Mayor Wants Rent Freeze City Says No

MANHATTAN — The Rent Guidelines Board voted Monday for a 1 percent rent increase on one-year leases and nearly 3 percent on two-year leases, side-stepping calls for a rent freeze on the city’s nearly 1 million rent-stabilized apartments.

Tenants, advocates and politicians, including Mayor Bill de Blasio, pushed the board to keep rents exactly as they are on stabilized units, but the members resisted during their annual meeting at Cooper Union.

“It is disappointing that the Rent Guidelines Board voted in support of a rent increase, despite hours of testimony from concerned, hard-working New Yorkers fighting to make ends meet,” City Council Speaker Melissa Mark-Viverito said.

Last month, the board voted to consider raising rents on one-year leases after Oct. 1 anywhere from 0 to 3 percent.

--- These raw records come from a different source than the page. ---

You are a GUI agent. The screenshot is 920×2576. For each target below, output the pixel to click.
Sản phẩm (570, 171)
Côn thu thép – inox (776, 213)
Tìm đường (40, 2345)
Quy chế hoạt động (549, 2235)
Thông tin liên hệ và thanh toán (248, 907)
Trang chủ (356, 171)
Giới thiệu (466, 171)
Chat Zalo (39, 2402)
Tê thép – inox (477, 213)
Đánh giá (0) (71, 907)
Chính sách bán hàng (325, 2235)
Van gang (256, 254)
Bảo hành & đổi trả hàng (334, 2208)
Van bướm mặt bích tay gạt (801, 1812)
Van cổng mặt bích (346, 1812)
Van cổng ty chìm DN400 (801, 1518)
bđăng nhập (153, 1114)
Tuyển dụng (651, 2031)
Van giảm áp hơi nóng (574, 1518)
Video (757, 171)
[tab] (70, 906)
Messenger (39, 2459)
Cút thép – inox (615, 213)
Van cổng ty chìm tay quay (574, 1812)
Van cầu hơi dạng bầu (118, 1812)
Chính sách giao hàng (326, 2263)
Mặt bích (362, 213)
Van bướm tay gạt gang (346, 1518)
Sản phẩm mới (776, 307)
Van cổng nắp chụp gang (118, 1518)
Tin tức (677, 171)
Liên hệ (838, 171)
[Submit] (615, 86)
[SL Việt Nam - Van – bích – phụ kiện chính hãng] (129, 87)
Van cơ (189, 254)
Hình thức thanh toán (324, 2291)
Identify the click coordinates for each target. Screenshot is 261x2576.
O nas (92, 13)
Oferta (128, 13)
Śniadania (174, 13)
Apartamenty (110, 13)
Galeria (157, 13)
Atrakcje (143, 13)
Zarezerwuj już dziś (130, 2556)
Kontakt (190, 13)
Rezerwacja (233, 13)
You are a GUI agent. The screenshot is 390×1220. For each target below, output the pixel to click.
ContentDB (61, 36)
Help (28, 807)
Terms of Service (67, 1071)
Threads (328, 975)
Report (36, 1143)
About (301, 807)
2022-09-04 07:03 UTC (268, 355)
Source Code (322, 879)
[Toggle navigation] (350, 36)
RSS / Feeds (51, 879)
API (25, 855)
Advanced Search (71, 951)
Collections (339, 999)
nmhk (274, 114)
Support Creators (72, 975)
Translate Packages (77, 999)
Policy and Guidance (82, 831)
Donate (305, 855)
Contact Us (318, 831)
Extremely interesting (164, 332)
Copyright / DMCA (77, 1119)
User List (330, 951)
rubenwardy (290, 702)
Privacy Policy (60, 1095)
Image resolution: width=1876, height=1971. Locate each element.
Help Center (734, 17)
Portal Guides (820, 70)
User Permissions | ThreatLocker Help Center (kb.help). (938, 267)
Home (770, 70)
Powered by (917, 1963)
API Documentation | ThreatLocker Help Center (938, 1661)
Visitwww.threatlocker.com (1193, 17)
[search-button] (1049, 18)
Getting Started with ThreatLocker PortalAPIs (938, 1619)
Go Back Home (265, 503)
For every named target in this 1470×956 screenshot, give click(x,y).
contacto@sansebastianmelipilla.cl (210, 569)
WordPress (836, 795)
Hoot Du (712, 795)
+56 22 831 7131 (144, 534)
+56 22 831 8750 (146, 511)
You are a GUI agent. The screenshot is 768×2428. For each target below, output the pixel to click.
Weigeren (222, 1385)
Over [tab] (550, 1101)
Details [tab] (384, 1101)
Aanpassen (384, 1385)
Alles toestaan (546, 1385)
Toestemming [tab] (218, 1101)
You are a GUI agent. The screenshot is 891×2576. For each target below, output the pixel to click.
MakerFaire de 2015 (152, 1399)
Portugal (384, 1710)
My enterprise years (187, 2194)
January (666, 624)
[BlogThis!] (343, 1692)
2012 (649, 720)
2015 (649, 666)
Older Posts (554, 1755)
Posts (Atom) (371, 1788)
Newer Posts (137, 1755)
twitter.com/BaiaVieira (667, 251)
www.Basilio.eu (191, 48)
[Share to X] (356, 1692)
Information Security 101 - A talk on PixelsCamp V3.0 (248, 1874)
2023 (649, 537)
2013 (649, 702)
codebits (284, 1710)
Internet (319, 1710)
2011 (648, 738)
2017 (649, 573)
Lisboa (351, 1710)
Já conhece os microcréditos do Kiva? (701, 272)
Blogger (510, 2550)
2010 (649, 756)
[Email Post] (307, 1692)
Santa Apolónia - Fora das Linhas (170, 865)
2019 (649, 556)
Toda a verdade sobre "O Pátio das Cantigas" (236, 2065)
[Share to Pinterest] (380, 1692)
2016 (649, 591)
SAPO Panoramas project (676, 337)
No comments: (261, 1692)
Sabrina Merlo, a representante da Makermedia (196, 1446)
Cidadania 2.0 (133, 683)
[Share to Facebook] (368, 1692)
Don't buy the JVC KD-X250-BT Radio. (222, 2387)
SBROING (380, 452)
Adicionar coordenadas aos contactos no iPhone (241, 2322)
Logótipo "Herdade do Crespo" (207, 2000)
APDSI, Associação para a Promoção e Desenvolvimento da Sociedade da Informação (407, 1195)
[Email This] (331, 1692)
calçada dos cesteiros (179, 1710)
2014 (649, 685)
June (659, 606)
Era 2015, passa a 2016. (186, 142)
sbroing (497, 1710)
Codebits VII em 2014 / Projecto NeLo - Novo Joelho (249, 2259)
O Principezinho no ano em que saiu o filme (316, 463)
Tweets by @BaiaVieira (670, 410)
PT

For two-year leases, the board is considering rent increases between 0.5 to 4.5 percent.

“While we appreciate that the increase was kept to a minimum, as our city’s housing crisis comes to a head, it’s crucial that we utilize every opportunity to fight for and preserve affordability for the New Yorkers who call this city home,” the speaker said.

Renters earning between $20,000 and $40,000 a year, for example, paid roughly 41 percent of their income toward rent in 2012, up from 33 percent in 2000, according to a report from City Comptroller Scott Stringer.

“High rent increases by the RGB have, and will, only increase landlord profits and further chip away at New York City’s affordable housing stock, which lost at least 14,175 rent-stabilized units in 2011 alone,” Benjamin Dulchin, executive director of the Association for Neighborhood Housing and Development, wrote recently on his organization’s blog.

Last year, the RGB voted to increase rents on one-year leases by 4 percent and rents on two-year leases by 7.75 percent — hikes that were nearly double the previous year.

DeBlasio appointed five of the nine board members, yet the group bucked his call for a rent freeze.

Landlords of rent-stabilized apartments say their costs continue to rise and that a freeze would hurt their ability to provide needed services for their buildings. Their expenses increased by roughly 6 percent over the past year, according the Rent Stabilization Association, an organization representing landlords.

“A zero would be a disaster for everybody,” the RSA’s Jack Freund said.

“If owners don’t get enough money to operate their buildings, then tenants live in deteriorating circumstances,” he said, explaining that small building owners put money from rent increases back into their buildings for repairs and maintenance, and to cover property taxes and water bills.

“The fact of the matter is, there are many tenants in stabilized housing that don’t need the protections and can afford an increase,” he added, “and there are some people who are poor and can’t afford an increase, but you can’t lay that burden on property owners and not expect consequences.”